A question on Triangle Inequality in $\mathbb{R}^n$

Question

I'm reading a textbook on Topology. We know that $(\rho,\mathbb{R}^n)$ is a metric space, where
$$\rho(x,y)=\sqrt{\sum_{i=1}^n(x_i-y_i)^2}$$for any $x=(x_1,x_2,\ldots,x_n),y=(y_1,y_2,\ldots,y_n)\in\mathbb{R}^n$. When proving that $\rho(x,z)\le \rho(x,y)+\rho(y,z)$, the author uses Schwarz Inequality.

I can understand the method, but I wonder if we can do it directly. We know that three non-collinear points can determine a plane. If those three points $x,y,z$ are on a single line, then of course we can apply the Triangle Inequality on $\mathbb{R}$; if they are not, then they are on a same plane, still we can apply the Triangle Inequality. Isn't it just a question on $\mathbb{R}^2$ essentially?

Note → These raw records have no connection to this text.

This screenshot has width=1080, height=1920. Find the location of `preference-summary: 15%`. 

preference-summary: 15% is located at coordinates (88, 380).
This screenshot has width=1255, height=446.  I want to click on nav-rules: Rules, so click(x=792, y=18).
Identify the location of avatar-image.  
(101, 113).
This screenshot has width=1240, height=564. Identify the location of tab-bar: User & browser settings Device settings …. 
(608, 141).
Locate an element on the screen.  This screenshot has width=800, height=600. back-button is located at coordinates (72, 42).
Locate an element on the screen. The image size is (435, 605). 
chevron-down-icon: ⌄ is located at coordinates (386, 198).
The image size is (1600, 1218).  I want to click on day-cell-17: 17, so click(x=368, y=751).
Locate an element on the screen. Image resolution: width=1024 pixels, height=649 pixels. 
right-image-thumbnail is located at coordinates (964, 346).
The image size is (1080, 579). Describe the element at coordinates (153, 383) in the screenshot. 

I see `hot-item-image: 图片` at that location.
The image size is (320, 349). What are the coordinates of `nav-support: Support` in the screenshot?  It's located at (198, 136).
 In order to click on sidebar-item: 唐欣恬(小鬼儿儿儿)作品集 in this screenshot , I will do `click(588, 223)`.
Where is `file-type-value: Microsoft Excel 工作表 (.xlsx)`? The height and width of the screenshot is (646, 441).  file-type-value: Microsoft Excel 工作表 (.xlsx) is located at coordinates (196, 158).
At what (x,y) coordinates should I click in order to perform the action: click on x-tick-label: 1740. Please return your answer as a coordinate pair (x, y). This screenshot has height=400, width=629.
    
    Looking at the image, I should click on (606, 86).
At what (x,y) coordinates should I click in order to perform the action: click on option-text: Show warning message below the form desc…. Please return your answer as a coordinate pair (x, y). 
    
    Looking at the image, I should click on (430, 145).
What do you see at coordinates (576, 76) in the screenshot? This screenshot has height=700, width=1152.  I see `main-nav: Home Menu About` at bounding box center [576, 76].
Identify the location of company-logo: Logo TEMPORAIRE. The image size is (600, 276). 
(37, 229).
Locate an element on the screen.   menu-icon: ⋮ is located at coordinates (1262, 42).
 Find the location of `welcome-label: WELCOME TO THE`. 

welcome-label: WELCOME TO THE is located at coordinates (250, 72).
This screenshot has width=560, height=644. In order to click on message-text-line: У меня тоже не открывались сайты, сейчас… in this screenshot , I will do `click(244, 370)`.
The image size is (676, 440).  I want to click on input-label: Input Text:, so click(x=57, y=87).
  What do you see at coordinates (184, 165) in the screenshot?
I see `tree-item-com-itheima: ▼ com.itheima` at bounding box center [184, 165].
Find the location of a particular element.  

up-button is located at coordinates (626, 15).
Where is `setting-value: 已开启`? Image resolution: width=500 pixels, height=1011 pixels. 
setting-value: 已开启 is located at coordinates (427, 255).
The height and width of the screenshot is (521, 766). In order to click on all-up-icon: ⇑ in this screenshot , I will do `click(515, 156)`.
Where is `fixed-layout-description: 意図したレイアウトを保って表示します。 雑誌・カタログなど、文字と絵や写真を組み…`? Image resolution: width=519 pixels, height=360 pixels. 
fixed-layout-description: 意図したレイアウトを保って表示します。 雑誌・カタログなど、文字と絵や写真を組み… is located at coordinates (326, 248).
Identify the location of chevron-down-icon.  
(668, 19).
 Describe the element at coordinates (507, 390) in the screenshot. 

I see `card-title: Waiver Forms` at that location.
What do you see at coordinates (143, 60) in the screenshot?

Maybe I'm missing something, but I can't find it myself. Is my reasoning correct? Thank you!

Answer 1

Good point! I can’t explain why the author would go through a full algebraic proof rather than using what you noticed to simplify the problem considerably. However, I can give some advice about formalizing your idea into a full proof of the triangle inequality in $\mathbb R^n$.

Your observation that

Any three points $\vec x, \vec y, \vec z\in\mathbb R^n$ either lie on the same line or the same plane.

is equivalent to the statement

For any $\vec x, \vec y, \vec z\in\mathbb R^n$, there exists an isometry (distance-preserving transformation) mapping all but the first three coordinates of $\vec x, \vec y,$ and $\vec z$ to zero.

This statement shouldn’t be difficult to prove using a bit of linear algebra to show that a certain system of equations has at least one solution. Once you’ve done that, the triangle inequality in $\mathbb R^n$ follows, because any triplet of points $\vec x, \vec y, \vec z$ can be reduced by isometry to points of the form $(a,b,c,0,...,0)$, at which point the triangle inequality on $\mathbb R$ or $\mathbb R^2$ can be applied.